Sharing her story. Constance Wu is opening up about her rocky experience starring on Fresh Off the Boat — including her criticized reaction to the show being renewed for a sixth and final season.
“The news took us all by surprise. After finding out about the show’s renewal on Twitter, I called my manager and he too was shocked,” Wu, 40, recalls in her new memoir, Making a Scene, about the moment in 2019 when the ABC sitcom was picked up for another year.
“Because of my studio contract, I’d have to drop everything else — all the exciting jobs that the network had given us permission to pursue — and return to FOTB. The fresh start I’d looked forward to would have to wait,” the Hustlers star writes in the book, which is out on Tuesday, October 4. “I hung up the phone. Suddenly, everything I’d held back for so long flooded the atmosphere. My feelings were overwhelming, a tsunami crashing through my body — betrayal, helplessness, like they’d lied to me. I had kept my head down and tolerated the discomfort for so long, trying to preserve everything for everybody else, and I just couldn’t do it anymore.”

Entries provided:

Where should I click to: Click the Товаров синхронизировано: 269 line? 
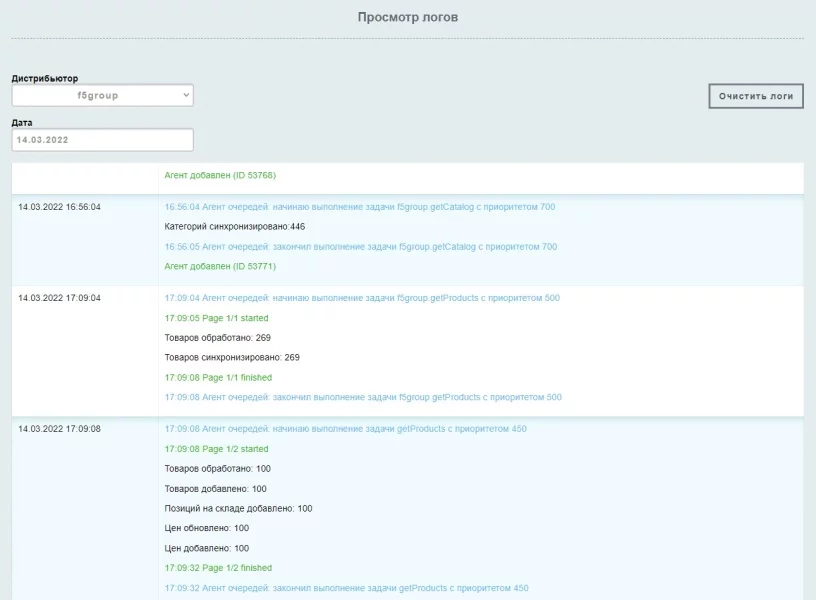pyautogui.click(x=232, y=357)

...

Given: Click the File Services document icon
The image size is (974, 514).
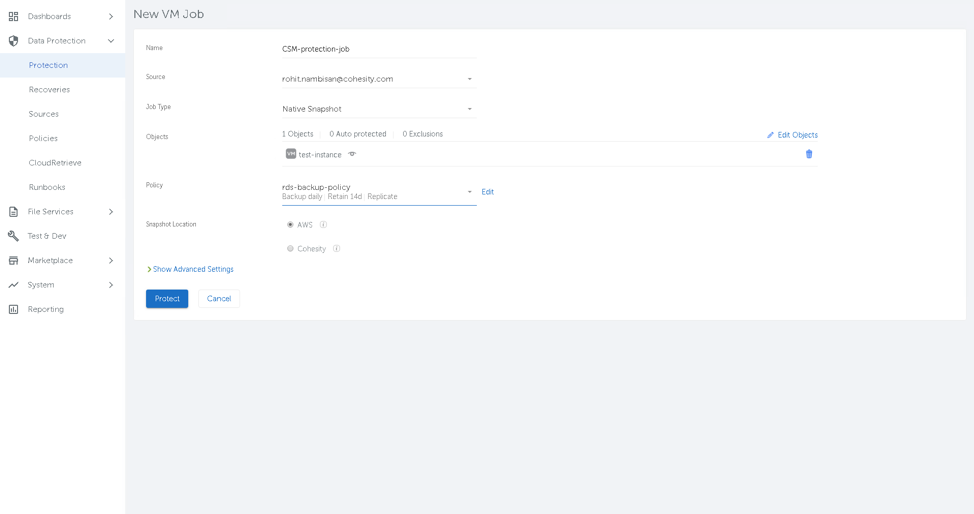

The request:
Retype the portion of the article about Constance Wu starting at "Sharing her story." and ending at "and final season.".

Result below:
Sharing her story. Constance Wu is opening up about her rocky experience starring on Fresh Off the Boat — including her criticized reaction to the show being renewed for a sixth and final season.